Happy
day after Presidents Day. If this looks familiar, it's because you read it yesterday. If you read it yesterday and it doesn't look familiar - and you are a doctor - then you can see why we want you to use checklists. It looks as though we have good news on that score - tomorrow. But today, yesterday again:
TIME TO BUY REAL ESTATE?
Maybe
not. This
sobering assessment is worth your time. I
would argue that our bubble never reached the heights of the Japanese bubble
(with its 100-year mortgages), so the parallels, while real, may be
exaggerated. But I think home prices could
fall back close to pre-bubble levels, which in many parts of the country would
mean a lot more pain to come.
TIME TO BUY STOCKS?
Maybe not that
either. Especially if the deflating real
estate bubble has the kind of related consequences one would expect.

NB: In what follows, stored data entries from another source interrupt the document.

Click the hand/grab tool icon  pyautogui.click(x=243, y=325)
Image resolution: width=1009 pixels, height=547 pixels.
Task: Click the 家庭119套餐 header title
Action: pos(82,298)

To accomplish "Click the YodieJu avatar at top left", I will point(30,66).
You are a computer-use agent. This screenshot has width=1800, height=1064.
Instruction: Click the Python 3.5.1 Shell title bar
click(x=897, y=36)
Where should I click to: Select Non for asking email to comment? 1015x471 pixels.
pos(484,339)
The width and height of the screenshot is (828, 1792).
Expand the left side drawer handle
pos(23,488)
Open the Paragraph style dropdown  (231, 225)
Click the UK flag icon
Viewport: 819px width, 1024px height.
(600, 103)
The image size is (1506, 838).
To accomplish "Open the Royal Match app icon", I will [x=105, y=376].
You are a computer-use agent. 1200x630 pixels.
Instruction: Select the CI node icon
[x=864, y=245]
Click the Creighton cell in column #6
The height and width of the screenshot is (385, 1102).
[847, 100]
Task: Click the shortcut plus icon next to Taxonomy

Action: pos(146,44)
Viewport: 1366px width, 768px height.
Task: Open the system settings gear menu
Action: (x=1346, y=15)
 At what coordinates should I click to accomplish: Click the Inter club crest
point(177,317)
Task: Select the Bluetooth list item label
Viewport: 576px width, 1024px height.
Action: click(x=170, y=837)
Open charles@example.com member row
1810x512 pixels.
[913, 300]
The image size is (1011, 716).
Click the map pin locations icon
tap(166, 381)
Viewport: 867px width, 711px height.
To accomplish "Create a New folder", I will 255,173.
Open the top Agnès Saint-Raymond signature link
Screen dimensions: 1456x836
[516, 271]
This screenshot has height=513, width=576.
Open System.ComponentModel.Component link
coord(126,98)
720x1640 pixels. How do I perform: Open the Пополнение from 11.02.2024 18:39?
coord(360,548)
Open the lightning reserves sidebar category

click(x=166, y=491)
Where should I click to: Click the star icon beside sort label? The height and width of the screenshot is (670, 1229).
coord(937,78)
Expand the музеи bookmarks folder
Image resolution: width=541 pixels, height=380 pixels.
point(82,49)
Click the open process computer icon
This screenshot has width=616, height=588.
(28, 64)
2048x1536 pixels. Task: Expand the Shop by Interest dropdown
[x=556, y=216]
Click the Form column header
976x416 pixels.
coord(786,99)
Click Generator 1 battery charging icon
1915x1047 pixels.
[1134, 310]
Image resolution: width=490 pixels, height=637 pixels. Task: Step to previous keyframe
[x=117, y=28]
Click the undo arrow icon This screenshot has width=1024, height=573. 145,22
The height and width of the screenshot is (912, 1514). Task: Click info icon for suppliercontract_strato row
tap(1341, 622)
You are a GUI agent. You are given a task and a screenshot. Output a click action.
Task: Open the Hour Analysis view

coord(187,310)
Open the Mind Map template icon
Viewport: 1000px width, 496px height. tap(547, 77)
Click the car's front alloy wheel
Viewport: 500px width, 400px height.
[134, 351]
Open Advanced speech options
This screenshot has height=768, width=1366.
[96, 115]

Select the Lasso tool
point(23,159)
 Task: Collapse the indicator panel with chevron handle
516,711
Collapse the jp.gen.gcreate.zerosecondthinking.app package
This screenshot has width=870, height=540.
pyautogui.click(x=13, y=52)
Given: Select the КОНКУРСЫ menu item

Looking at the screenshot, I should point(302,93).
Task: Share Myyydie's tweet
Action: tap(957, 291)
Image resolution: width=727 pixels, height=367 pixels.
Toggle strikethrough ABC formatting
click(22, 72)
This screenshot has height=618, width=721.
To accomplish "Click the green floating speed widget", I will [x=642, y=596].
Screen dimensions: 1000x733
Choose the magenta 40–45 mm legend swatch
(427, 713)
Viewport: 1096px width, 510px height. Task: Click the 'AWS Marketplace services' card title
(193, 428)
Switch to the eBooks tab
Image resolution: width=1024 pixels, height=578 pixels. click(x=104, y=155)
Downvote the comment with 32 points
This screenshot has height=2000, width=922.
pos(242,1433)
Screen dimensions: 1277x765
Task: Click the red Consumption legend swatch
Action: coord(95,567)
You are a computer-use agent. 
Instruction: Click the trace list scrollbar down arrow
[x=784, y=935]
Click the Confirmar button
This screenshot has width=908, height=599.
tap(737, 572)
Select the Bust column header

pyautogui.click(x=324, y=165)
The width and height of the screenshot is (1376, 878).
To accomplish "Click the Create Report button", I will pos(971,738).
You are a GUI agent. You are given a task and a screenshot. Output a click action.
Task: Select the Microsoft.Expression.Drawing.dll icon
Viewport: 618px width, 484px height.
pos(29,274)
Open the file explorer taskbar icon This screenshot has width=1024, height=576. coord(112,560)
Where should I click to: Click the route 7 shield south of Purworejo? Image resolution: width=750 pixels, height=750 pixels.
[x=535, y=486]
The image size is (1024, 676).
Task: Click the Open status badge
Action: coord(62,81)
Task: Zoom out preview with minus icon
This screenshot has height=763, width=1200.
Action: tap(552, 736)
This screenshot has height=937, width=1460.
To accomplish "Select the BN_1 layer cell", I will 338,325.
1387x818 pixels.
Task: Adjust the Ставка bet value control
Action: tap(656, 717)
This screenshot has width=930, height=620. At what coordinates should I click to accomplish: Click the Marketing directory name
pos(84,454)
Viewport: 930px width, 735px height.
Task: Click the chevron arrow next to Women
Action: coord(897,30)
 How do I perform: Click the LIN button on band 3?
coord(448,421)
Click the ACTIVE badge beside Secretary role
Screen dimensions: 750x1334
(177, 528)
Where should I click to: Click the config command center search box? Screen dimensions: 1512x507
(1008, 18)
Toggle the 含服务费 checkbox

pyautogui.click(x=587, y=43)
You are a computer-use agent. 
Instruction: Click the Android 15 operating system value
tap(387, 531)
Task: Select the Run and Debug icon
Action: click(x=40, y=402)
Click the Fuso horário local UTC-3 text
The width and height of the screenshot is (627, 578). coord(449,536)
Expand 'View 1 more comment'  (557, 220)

But my friend Tom Byrne, in his latest client letter,
notes: “In late
January, the earnings yield on the Value Line Index got to 2.5 times that of
the five year Treasury note. When this occurred
in October of 2002 and again in March of 2003, it proved to be a great buying
opportunity even though it was against the backdrop of declining corporate
earnings and other bad economic news.
The last time this ratio was higher was at the end of the 1974 bear
market when it reached 2.8. Nothing says
it can’t get there again, but I think the economic backdrop was worse in 1974
than it is now.”
So maybe we’ve
seen the bottom in the stock market. I
doubt it. Things could get much worse. But I’d sooner buy a few shares of a company
like Trailer Bridge (say) than buy the house next to
mine. (The one that
sold for $105,000 in 1998, then $765,000 in 2005, and is now a “bargain” at
$495,000.)
There is a fresh TRBR
presentation to analysts here. (Where it asks for “company name,” just enter
“self.”) It closed at $10.70
Friday. If it gets back down to its $6 low
for the year – and if at that point I have any money or nerve left – I’d likely
buy more.
TIME TO WORRY?
One of our best public servants, David Walker, Comptroller
General of the United States,
has resigned.
This can’t be good. (“There were ‘striking similarities’
between America’s current
situation and the factors that brought down Rome, he had said. These included ‘declining moral values and
political civility at home, an over-confident and over-extended military in
foreign lands and fiscal irresponsibility by the central government.’ ”)
ROUGH DAY?
Maybe after all
that we need a smile. This short video starts
slow – but builds.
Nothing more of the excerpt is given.